Check out how they’ve grown. The peppermint has gone crazy (as expected) and I’ve already made some gosh darned good mojitos. I also got to use a pit of the parsley in a pesto that I’ll post about sometime soon.
I also recently bought some more cilantro and some beautiful purple basil (just for the colour).. but unfortunately the basil isn’t too happy with me. I put it outside where it’s just not basil temperature yet. Most of it died 2 days ago :(
My goal is to have a great big lovely amount of basil, as it’s my favourite herb. I’d really like to try to make some real basil pesto. I’ve never done that before – nope, just parsley pesto. Can you make it grow? Send little growing fairies my way.
Cheers,
I have no advice. This happens to me too. Even though I love the environment. I really do.
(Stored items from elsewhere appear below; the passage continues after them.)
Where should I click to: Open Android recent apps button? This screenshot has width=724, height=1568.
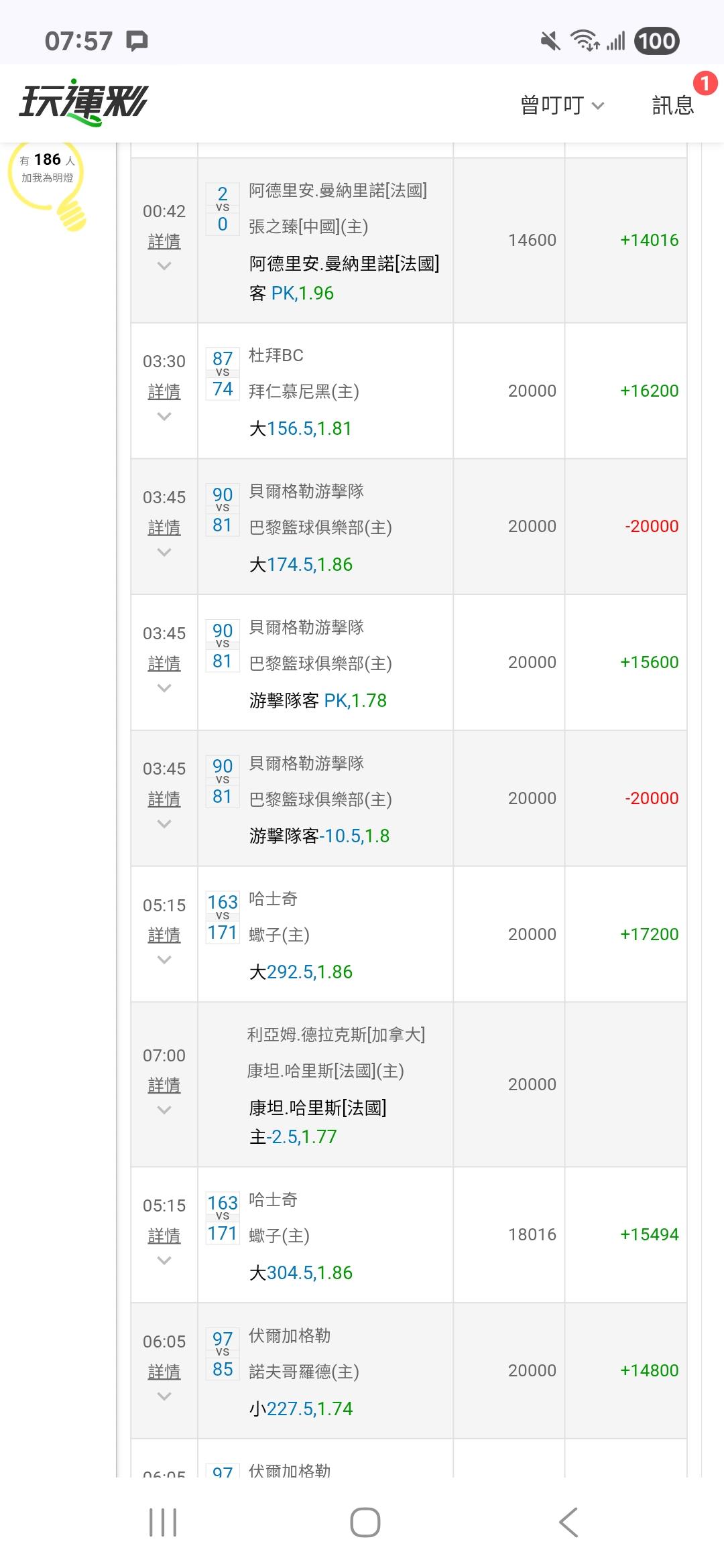tap(163, 1522)
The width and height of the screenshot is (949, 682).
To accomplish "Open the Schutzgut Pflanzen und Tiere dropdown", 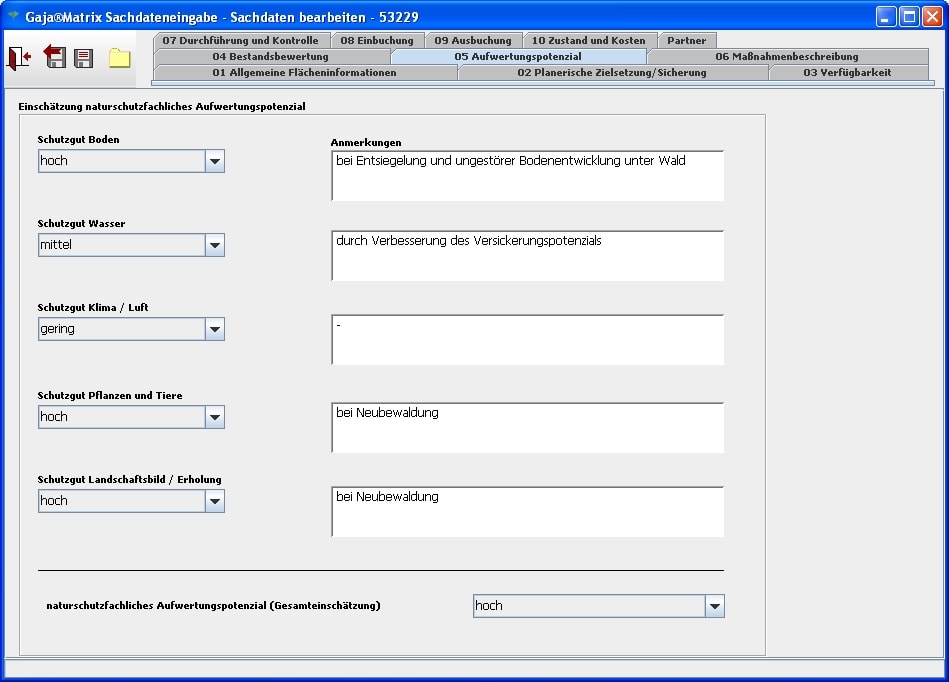I will point(215,417).
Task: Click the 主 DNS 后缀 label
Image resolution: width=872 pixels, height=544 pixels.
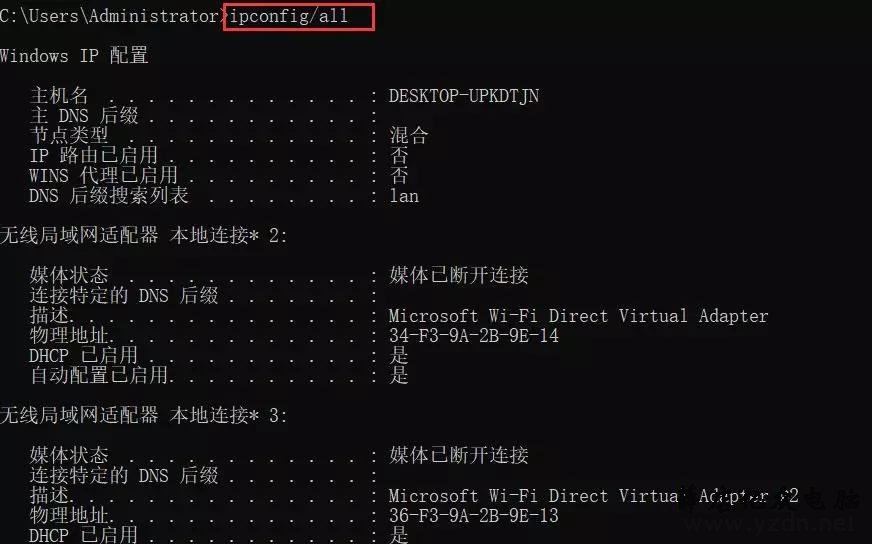Action: pos(84,116)
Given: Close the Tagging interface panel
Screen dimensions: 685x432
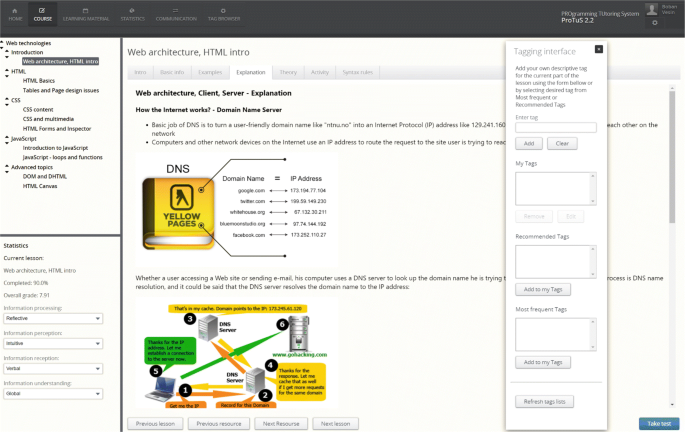Looking at the screenshot, I should click(x=598, y=48).
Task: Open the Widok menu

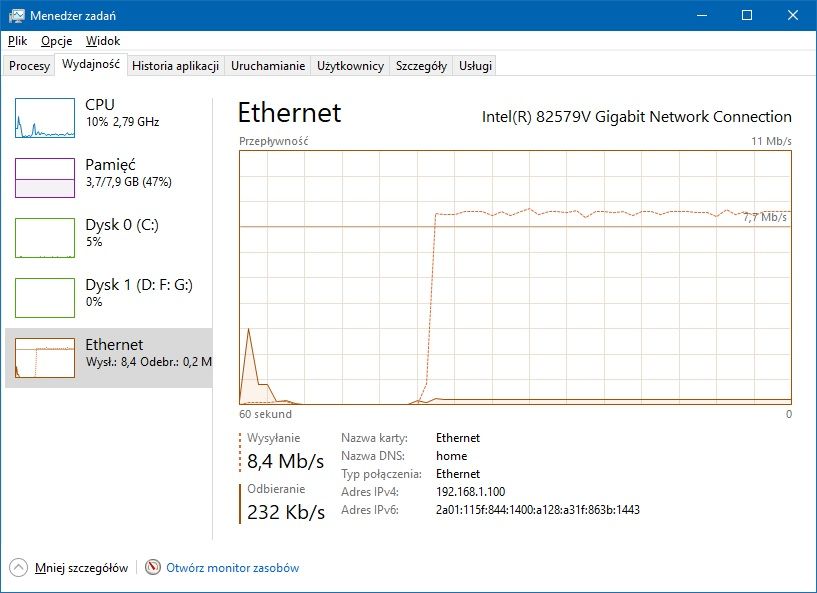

haha.. nice! Ahh well, I’m sure it comes with practice and a little luck and knowledge :-)
I always keep my basil inside and give it water almost every day. They are a bit of a finicky plant, for sure. Don’t take it personally – I’m sure all your other herbs love you. The first parsley picture you’ve listed looks a bit like lovage, which grows like crazy and is super tasty (celery-like) in soups!
Clever you! Well, not about the basil but about the rest… ! My advice about basil is keep it on a sunny windowsill, where it can imagine it’s living in Italy, and give it water but make sure it drains away. I’m with you on the basil pesto – yum!
My window sills are all at kicking level (a foot off the ground), and don’t get as much sun as the basil would like.. but that’s what I’m trying for now. It’ll have to pretend it’s in Northern France instead ;-)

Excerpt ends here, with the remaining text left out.